▶ _Text for analysis_
The Golden Ring cities (Sergiev Posad, Yaroslavl, Suzdal, Vladimir, Rostov Veliky) have 4G in their main centres. Inter-city highways stay covered at most settlements; long rural stretches thin briefly.

The Trans-Siberian corridor has 4G at all the major stops (Yaroslavl, Yekaterinburg, Omsk, Novosibirsk, Krasnoyarsk, Irkutsk, Ulan-Ude, Vladivostok). Long stretches between major cities lose signal. Far north (Murmansk, Arkhangelsk, Yakutia interior) and far east outside Vladivostok thin or lose signal across long distances.

Most travel eSIMs route through MTS, which has the widest national footprint.

How the major eSIM providers compare in Russia

Pricing models vary across providers, and provider availability is more limited than most markets. Custom plans, where you set data amount and validity independently rather than picking from preset bundles, are 99esim's distinguishing feature and the only option in the tracked set for that level of flexibility. Airalo does not currently sell a Russia country plan. Holafly sells unlimited day-pass windows at premium Russia pricing. Nomad does not currently sell a Russia country plan. Ubigi prices Russia on a competitive short-validity per-GB tier.

Russia pricing on the providers that do sell it sits inside the European normal band. 99esim's €2.49 / 1 GB / 7 day and Ubigi's $3.00 / 1 GB / 7 day are the cheapest entries — essentially tied. Holafly's $15.90 / 3 day unlimited is the most expensive but the only unlimited option. The matrix below spells out the per-axis shape for Russia specifically; the most important practical fact is that two of the five tracked providers do not sell Russia at all.

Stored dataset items

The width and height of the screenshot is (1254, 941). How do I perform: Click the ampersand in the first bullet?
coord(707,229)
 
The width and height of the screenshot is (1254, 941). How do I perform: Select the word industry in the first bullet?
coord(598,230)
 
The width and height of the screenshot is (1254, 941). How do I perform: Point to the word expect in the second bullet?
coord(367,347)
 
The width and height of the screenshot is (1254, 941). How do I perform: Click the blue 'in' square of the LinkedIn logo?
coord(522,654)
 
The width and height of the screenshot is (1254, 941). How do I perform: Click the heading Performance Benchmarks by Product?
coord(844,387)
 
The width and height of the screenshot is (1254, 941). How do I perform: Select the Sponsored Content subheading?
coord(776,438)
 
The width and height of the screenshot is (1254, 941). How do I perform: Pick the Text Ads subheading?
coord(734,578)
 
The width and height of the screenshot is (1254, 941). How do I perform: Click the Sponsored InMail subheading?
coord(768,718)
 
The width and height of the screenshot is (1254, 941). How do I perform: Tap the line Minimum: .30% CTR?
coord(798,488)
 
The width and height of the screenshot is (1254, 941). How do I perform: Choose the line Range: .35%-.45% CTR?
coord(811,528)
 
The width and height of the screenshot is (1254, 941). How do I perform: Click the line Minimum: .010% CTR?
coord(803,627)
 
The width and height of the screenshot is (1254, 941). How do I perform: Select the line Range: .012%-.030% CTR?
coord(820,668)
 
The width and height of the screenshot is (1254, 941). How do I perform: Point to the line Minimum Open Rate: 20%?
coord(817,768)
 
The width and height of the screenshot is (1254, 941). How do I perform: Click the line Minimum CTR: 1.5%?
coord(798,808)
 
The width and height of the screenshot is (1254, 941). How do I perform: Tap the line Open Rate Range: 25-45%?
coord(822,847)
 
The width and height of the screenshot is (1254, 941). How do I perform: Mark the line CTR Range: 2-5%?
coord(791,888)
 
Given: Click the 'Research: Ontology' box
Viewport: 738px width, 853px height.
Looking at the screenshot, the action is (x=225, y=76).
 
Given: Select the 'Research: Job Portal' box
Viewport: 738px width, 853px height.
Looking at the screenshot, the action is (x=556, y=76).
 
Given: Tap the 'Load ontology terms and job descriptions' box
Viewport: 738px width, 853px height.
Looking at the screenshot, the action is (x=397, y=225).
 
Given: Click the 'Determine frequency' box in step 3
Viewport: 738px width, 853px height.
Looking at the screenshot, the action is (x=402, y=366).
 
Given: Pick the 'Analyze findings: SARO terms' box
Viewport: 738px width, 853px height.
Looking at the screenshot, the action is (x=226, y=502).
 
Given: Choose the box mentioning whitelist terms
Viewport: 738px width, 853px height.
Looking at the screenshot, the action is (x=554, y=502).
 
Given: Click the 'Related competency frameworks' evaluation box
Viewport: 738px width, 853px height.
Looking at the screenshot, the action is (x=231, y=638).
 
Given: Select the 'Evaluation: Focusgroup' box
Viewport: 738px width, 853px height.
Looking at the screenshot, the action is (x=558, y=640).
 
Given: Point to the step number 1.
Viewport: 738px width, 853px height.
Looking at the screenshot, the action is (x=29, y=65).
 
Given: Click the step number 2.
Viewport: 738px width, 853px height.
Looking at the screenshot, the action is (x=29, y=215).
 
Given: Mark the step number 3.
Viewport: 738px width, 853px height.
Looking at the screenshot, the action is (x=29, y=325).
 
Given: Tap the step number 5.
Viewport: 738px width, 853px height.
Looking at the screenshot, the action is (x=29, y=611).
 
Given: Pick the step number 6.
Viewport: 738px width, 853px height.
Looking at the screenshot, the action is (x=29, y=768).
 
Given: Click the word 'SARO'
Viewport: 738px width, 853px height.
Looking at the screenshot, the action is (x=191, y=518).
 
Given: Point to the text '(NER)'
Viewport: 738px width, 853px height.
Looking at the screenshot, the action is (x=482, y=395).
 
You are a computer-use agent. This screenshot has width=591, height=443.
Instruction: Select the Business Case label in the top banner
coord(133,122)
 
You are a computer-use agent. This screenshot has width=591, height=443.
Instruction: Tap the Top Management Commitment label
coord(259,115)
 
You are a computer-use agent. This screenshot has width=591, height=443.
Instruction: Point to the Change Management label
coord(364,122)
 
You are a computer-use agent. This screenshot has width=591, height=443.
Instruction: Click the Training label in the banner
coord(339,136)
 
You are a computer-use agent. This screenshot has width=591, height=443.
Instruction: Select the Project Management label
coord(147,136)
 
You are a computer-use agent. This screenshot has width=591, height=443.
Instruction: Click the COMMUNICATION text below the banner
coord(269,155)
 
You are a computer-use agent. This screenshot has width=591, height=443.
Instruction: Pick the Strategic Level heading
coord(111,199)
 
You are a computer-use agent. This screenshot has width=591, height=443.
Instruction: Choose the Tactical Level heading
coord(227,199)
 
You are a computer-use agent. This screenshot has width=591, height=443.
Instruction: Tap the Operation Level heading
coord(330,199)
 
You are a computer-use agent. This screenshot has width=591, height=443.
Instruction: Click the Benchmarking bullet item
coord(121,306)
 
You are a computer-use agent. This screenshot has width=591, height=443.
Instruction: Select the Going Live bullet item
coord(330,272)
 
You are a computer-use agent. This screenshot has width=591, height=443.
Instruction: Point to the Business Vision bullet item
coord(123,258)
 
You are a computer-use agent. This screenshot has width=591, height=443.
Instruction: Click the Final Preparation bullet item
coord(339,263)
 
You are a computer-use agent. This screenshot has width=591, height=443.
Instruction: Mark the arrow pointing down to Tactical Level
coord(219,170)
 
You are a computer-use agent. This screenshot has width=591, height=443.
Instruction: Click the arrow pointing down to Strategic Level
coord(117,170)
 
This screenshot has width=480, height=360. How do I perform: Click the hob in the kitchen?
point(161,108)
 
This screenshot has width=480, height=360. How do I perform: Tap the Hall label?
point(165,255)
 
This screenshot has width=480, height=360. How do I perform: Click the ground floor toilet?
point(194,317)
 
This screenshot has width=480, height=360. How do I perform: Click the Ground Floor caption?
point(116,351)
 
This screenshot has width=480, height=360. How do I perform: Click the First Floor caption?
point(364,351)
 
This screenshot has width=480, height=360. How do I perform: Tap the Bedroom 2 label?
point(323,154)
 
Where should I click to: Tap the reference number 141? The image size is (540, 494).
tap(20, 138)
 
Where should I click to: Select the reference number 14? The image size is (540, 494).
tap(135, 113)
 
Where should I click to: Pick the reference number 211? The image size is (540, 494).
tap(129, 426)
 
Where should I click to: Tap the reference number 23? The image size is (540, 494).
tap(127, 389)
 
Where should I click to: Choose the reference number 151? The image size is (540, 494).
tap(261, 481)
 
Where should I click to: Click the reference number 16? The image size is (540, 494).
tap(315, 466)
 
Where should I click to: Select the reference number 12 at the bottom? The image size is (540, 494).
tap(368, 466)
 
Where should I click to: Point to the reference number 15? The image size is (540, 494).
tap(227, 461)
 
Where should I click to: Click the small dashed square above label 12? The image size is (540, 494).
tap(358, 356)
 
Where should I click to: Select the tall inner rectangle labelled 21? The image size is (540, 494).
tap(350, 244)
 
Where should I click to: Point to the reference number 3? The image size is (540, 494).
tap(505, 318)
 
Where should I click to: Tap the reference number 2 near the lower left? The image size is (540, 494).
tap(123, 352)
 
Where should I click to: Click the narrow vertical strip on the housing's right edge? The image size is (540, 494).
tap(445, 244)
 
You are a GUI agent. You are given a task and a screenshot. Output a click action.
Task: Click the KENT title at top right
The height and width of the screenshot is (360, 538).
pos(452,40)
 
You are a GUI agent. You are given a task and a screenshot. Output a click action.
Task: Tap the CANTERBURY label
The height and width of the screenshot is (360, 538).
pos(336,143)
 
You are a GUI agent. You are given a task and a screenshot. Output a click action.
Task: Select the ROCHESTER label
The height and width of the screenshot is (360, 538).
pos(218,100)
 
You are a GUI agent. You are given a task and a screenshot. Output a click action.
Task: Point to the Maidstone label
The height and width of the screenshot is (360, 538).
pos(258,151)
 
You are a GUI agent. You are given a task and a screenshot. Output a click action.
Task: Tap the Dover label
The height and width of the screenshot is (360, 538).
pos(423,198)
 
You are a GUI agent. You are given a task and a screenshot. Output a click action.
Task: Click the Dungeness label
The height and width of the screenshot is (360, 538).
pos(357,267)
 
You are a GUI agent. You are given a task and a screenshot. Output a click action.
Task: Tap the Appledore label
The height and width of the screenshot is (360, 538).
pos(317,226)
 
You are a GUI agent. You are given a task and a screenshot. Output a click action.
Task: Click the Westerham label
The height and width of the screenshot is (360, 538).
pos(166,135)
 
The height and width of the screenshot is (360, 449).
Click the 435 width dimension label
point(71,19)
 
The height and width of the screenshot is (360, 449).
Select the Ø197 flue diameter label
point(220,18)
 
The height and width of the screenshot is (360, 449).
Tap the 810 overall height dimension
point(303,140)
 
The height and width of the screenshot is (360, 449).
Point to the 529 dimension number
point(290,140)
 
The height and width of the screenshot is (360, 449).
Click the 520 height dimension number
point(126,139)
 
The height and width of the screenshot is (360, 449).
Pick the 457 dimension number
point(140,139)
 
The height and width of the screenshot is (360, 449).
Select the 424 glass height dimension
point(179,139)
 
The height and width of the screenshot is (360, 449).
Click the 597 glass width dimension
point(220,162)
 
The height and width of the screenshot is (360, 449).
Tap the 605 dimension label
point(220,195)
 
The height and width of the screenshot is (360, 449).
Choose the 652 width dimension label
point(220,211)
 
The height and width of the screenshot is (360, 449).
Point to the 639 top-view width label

▶ _What is required_
In the text about mobile coverage and eSIM providers in Russia, which cities are named as Golden Ring cities?

▶ _Task output_
Sergiev Posad, Yaroslavl, Suzdal, Vladimir, Rostov Veliky